The 2017 Release of Cloudy
G. J. Ferland, M. Chatzikos, F. Guzmán, M. L. Lykins, P. A. M. van Hoof, R. J. R. Williams, N. P. Abel, N. R. Badnell, F. P. Keenan, R. L. Porter, P. C. Stancil
TL;DR
Cloudy C17 introduces a major shift to external atomic data databases, enabling vastly larger and more accurate line catalogs while offering a default subset optimized for speed and memory. The release preserves Cloudy’s NLTE, collisional-radiative framework for H-like and He-like ions, while applying a scalable two-level approximation for more complex species, and implements isotropic-radiation corrections, time-dependent cooling, and non-equilibrium dynamics. It expands H2 and grain chemistry, PAH treatments, and LAMDA/CHIANTI/Stout data integration, with updated Gaunt factors, H2 formation on grains, updated LAMDA molecular data, and refined Lyman-pumping handling in PDRs. Practical gains include dramatically more emission lines predicted by default, improved convergence and runtime performance, and enhanced capabilities for PDRs, X-ray plasmas, and time-dependent cooling, making Cloudy more versatile for modeling diverse astrophysical environments. The combination of large, maintainable data repositories, improved reporting, and multi-core grid execution positions Cloudy as a robust, scalable tool for spectroscopic predictions across ISM, PDR, and AGN contexts.
Abstract
We describe the 2017 release of the spectral synthesis code Cloudy. A major development since the previous release has been exporting the atomic data into external data files. This greatly simplifies updates and maintenance of the data. Many large datasets have been incorporated with the result that we can now predict well over an order of magnitude more emission lines when all databases are fully used.
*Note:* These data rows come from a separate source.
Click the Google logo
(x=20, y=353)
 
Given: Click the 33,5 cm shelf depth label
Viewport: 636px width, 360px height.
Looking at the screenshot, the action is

The use of such large datasets is not realistic for most calculations due to the time and memory needs, and we describe the limited subset of data we use by default. Despite the fact that we now predict significantly more lines than the previous Cloudy release, this version is faster because of optimization of memory access patterns and other tuning. The size and use of the databases can easily be adjusted in the command-line interface. We give examples of the accuracy limits using small models, and the performance requirements of large complete models. We summarize several advances in the H- and He-like iso-electronic sequences. We use our complete collisional-radiative models of the ionization of these one and two-electron ions to establish the highest density for which the coronal or interstellar medium (ISM) approximation works, and the lowest density where Saha or local thermodynamic equilibrium can be assumed. The coronal approximation fails at surprisingly low densities for collisional ionization equilibrium but is valid to higher densities for photoionized gas clouds. Many other improvements to the physics have been made and are described. These include the treatment of isotropic continuum sources such as the cosmic microwave background (CMB) in the reported output, and the ability to follow the evolution of cooling non-equilibrium clouds.